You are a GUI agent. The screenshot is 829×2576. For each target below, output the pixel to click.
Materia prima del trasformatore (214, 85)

...

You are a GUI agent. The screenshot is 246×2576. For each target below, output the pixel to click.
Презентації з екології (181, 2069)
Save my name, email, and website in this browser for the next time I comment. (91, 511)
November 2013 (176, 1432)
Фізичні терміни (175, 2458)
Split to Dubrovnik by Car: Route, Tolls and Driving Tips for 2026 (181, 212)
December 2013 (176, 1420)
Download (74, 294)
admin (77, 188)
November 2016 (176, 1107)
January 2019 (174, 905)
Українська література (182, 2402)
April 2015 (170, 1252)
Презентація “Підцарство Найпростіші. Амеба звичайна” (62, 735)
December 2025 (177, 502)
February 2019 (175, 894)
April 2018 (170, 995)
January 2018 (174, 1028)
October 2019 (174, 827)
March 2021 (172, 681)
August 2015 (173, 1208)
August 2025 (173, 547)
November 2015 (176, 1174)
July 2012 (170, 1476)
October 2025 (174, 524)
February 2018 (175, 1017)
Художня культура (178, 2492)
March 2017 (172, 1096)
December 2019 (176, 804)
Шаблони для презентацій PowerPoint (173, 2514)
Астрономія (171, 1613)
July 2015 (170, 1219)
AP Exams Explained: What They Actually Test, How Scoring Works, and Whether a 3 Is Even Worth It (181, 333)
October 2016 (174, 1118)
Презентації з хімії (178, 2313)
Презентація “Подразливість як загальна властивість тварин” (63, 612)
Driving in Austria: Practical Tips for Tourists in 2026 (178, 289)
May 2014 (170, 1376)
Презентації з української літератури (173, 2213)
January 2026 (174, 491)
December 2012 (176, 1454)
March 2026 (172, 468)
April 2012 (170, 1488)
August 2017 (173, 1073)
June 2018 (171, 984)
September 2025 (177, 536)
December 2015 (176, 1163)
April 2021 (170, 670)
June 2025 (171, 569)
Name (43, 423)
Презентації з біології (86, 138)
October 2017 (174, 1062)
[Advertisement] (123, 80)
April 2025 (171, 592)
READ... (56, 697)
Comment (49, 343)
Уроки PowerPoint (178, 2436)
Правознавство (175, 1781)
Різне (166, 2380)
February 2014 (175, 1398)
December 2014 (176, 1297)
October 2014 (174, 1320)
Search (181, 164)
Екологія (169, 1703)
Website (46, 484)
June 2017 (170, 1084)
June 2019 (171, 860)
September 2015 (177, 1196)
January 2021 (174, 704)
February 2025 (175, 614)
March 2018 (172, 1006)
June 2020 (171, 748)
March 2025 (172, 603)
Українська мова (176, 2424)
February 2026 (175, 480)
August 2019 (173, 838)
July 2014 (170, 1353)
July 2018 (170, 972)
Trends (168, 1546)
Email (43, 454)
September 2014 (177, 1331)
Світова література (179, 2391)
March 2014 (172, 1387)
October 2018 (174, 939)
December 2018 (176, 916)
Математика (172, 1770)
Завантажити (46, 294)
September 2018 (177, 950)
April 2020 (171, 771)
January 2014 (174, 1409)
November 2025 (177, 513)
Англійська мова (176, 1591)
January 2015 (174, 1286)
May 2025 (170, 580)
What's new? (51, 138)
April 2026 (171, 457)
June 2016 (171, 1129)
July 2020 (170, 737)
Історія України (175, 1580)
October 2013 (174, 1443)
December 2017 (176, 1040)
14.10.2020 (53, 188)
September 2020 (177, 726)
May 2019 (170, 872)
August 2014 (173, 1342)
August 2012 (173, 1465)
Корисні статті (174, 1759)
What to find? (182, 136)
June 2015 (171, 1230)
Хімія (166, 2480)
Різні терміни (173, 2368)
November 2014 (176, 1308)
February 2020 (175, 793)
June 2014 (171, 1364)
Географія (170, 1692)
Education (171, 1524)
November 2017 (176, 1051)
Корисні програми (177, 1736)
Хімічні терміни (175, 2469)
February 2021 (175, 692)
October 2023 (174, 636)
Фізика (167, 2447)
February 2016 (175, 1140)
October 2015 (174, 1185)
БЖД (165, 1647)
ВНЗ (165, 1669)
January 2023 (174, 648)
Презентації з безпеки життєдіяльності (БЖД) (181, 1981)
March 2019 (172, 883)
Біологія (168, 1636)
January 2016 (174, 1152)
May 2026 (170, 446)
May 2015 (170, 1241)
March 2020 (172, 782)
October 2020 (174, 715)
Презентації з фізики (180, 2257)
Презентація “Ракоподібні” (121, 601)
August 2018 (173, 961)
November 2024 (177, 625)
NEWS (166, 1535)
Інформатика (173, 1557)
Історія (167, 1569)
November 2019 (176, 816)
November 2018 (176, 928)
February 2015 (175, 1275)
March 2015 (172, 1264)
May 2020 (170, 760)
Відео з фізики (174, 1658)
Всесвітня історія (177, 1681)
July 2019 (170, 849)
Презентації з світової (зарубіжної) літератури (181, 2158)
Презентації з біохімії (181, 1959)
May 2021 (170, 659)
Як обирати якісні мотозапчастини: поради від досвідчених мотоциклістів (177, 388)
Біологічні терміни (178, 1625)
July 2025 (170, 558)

--

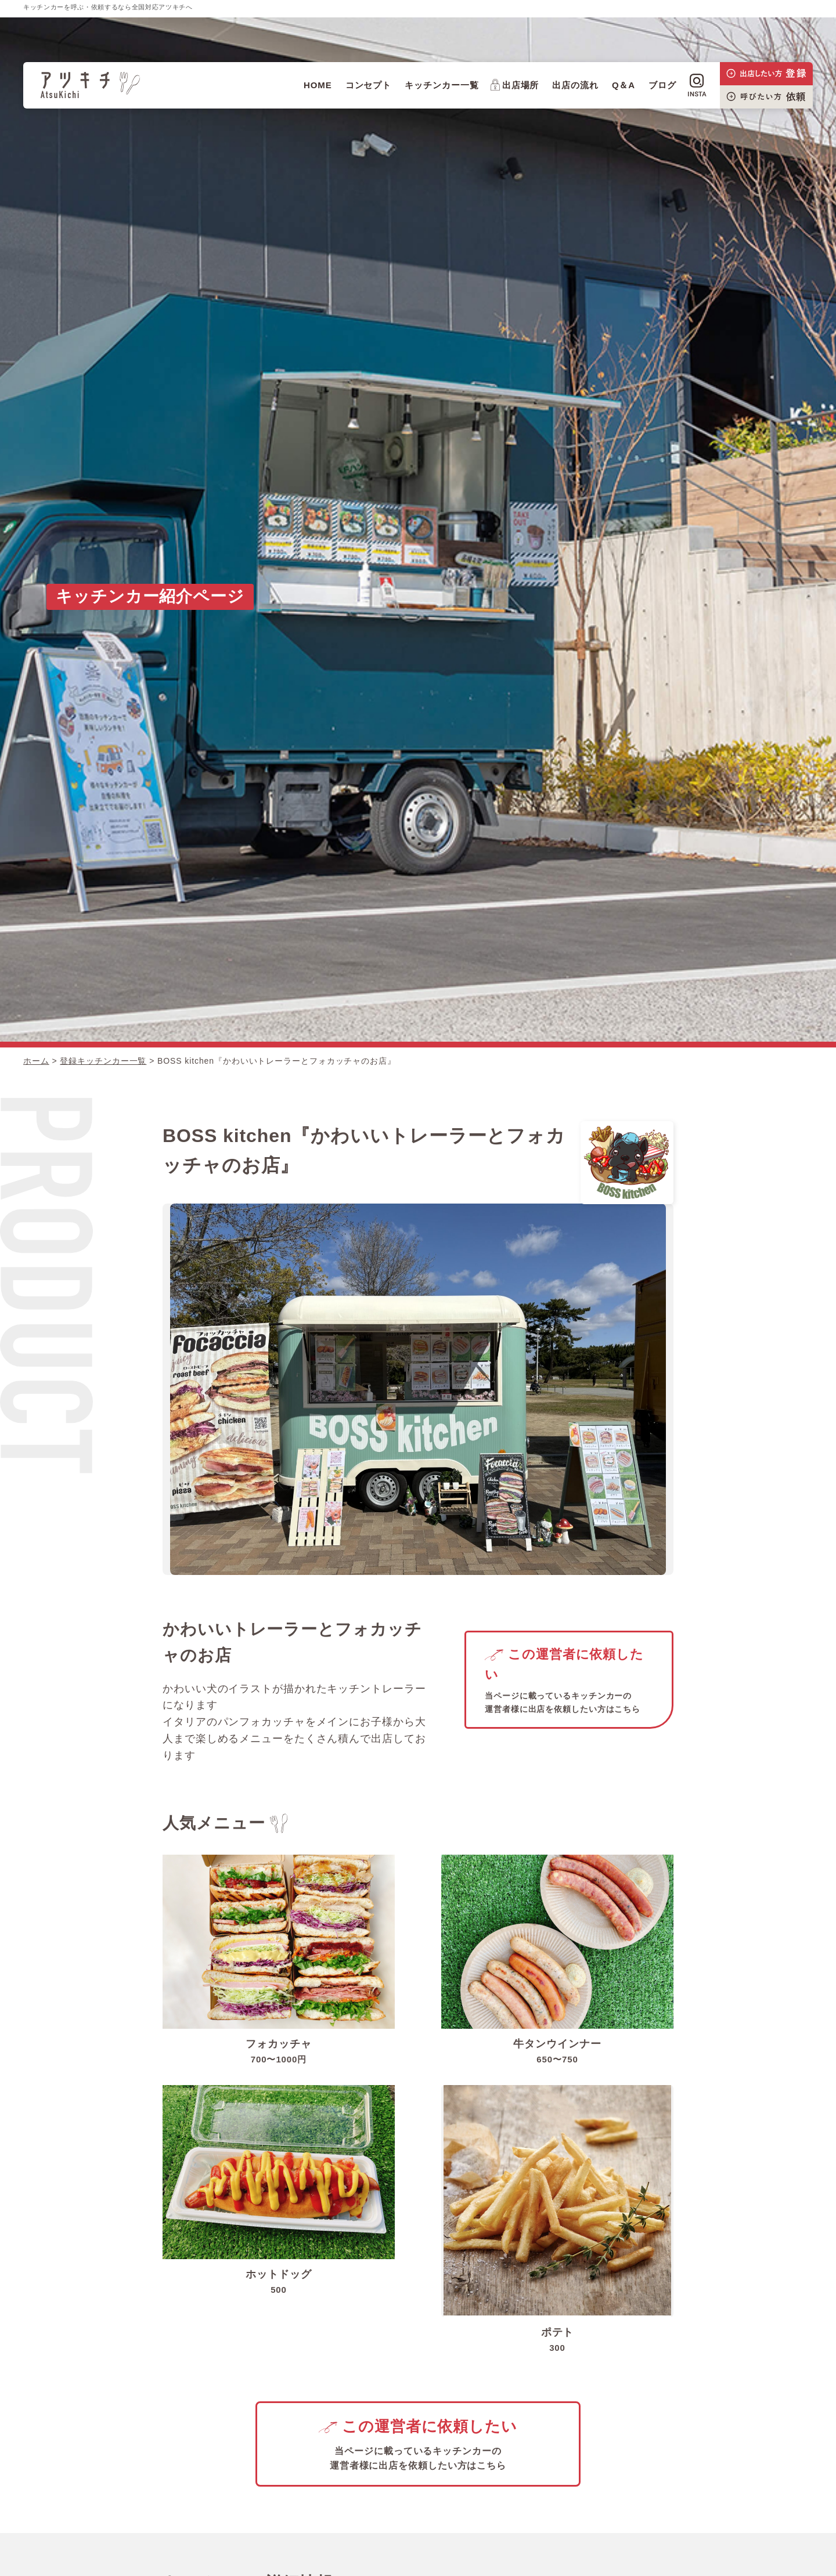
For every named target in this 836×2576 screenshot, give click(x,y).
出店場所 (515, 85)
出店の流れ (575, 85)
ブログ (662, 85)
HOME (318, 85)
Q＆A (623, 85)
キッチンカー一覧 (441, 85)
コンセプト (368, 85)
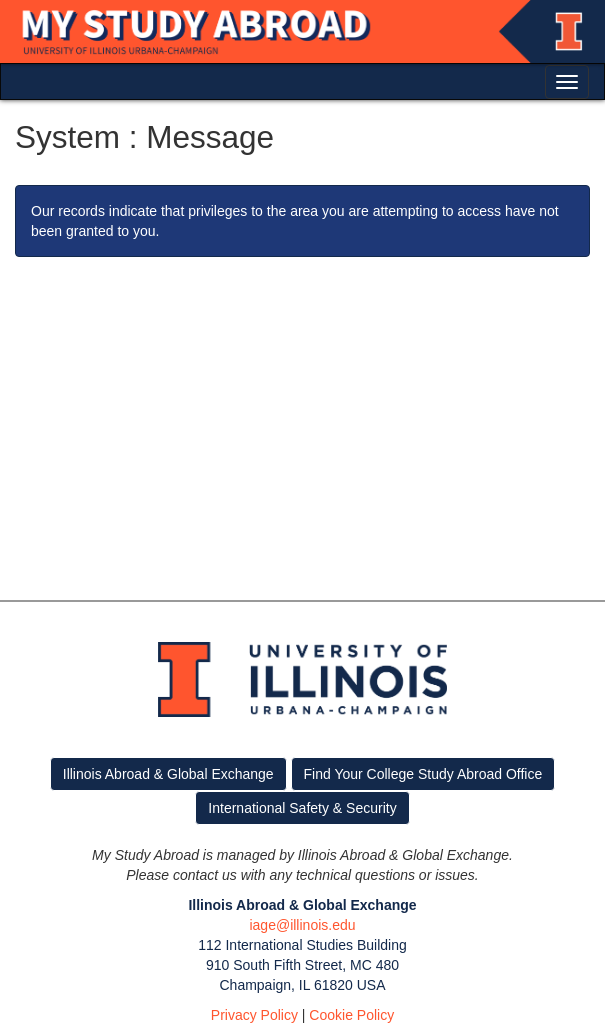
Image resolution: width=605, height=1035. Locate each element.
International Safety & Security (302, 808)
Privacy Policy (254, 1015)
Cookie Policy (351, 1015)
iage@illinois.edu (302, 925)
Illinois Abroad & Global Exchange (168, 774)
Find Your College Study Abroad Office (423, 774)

-- PROBLEM TO WORK ON --
Rewrite the records from the line with "September 2015 (177, 1196)" up to and including the line with "August 2012 (173, 1465)", changing "Email" to "E-mail" and keeping everything else the same. Output only those lines.

-- FULL RESPONSE --
September 2015 (177, 1196)
January 2021 (174, 704)
February 2025 (175, 614)
March 2018 (172, 1006)
June 2020 (171, 748)
March 2025 (172, 603)
Українська мова (176, 2424)
February 2026 (175, 480)
August 2019 (173, 838)
July 2014 (170, 1353)
July 2018 (170, 972)
Trends (168, 1546)
E-mail (43, 454)
September 2014 (177, 1331)
Світова література (179, 2391)
March 2014 (172, 1387)
October 2018 (174, 939)
December 2018 (176, 916)
Математика (172, 1770)
Завантажити (46, 294)
September 2018 (177, 950)
April 2020 (171, 771)
January 2014 (174, 1409)
November 2025 (177, 513)
Англійська мова (176, 1591)
January 2015 (174, 1286)
May 2025 (170, 580)
What's new? (51, 138)
April 2026 (171, 457)
June 2016 (171, 1129)
July 2020 (170, 737)
Історія України (175, 1580)
October 2013 (174, 1443)
December 2017 (176, 1040)
14.10.2020 (53, 188)
September 2020 (177, 726)
May 2019 (170, 872)
August 2014 (173, 1342)
August 2012 (173, 1465)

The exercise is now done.